There is more than just the NT core, there is a ton of associated APIs as well in Windows. While Windows XP was well known as a 32-bit operating system, there was a 64-bit version of Windows XP as well, although it was not well supported. Not many people know this, but XP SP1, released on September 9, 2002 (one year after OS release), added support for USB 2.0. Anyone NOT using USB nowadays? Also, at the time of Windows XP release, we all thought that the memory limitation of ~4GB would not be realistically reached, yet 4GB systems were showing up near the end of Windows XP lifecycle (4 GB minus system overhead). My current system has 32GB of RAM (needed for Virtualbox and video editing), and my newly-built FreeNAS box has 64GB.

As for Linux.... usually those who use Linux and maintain it have their stuff together.


----------



## inkahauts (Nov 13, 2006)

Now that they are offering Windows for free forever I am thinking this issue of supporting old hardware forever may fade a little. I always felt that they created a bad precedence eons ago by keeping things supported for as long as they did.


----------



## James Long (Apr 17, 2003)

inkahauts said:


> Now that they are offering Windows for free forever I am thinking this issue of supporting old hardware forever may fade a little. I always felt that they created a bad precedence eons ago by keeping things supported for as long as they did.


Windows isn't free if you move it to a new machine.


----------



## Beerstalker (Feb 9, 2009)

Also, as far as I know it isn't free after July 29th.


----------



## billsharpe (Jan 25, 2007)

The upgrade to Windows 10 from Win 7 and Win 8.1 was free for a year. If upgraded by July 29 Win 10 shouldn't cost anymore after that.


----------



## dpeters11 (May 30, 2007)

Right, those that already have 10 won't have to pay for it again on that machine.

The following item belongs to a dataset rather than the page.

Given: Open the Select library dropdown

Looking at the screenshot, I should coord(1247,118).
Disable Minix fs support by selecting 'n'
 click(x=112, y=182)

My personal feeling is that in 2019/2020 users will be complaining that they have to buy it.


----------



## inkahauts (Nov 13, 2006)

James Long said:


> Windows isn't free if you move it to a new machine.


If you are getting a new computer today you would be silly not to get one with Windows 10 on it. The move to a new machine and have to buy it would apply to people who build their own and you always have to buy software at some point so that makes sense. But anyone with Windows 7 or newer should upgrade to Windows 10 for free if they expect to keep that machine for more than three more years.


----------



## inkahauts (Nov 13, 2006)

dpeters11 said:


> Right, those that already have 10 won't have to pay for it again on that machine.
> 
> My personal feeling is that in 2019/2020 users will be complaining that they have to buy it.


Yep. It'll be interesting when they realize they could have done it for free.

Of course it may be free again in three years but I kinda doubt it.


----------



## James Long (Apr 17, 2003)

There is no guarantee that some future "upgrade" to Windows 10 will not support every piece of hardware currently functional on Window 10. And if you believe every currently supported piece of hardware will be supported forever then you believe Microsoft will never make changes that will negatively affect old hardware - even when it becomes obsolete.

I don't have that faith in Microsoft.


----------



## dpeters11 (May 30, 2007)

James Long said:


> There is no guarantee that some future "upgrade" to Windows 10 will not support every piece of hardware currently functional on Window 10. And if you believe every currently supported piece of hardware will be supported forever then you believe Microsoft will never make changes that will negatively affect old hardware - even when it becomes obsolete.
> 
> I don't have that faith in Microsoft.


No, you're right. It's already happened actually, there were systems compatible with Windows 8 but not compatible with 8.1 (or 10).


----------



## billsharpe (Jan 25, 2007)

dpeters11 said:


> No, you're right. It's already happened actually, there were systems compatible with Windows 8 but not compatible with 8.1 (or 10).


True enough. MS warned me about one program, Acronis True Image, beforehand. Another one wouldn't work initially but a software update from the supplier fixed that.


----------



## dpeters11 (May 30, 2007)

billsharpe said:


> True enough. MS warned me about one program, Acronis True Image, beforehand. Another one wouldn't work initially but a software update from the supplier fixed that.


Yeah, though I was actually referring to hardware. There are some CPUs that are 7 and 8.0 compatible but not 8.1 or 10, due to not having required instruction sets.


----------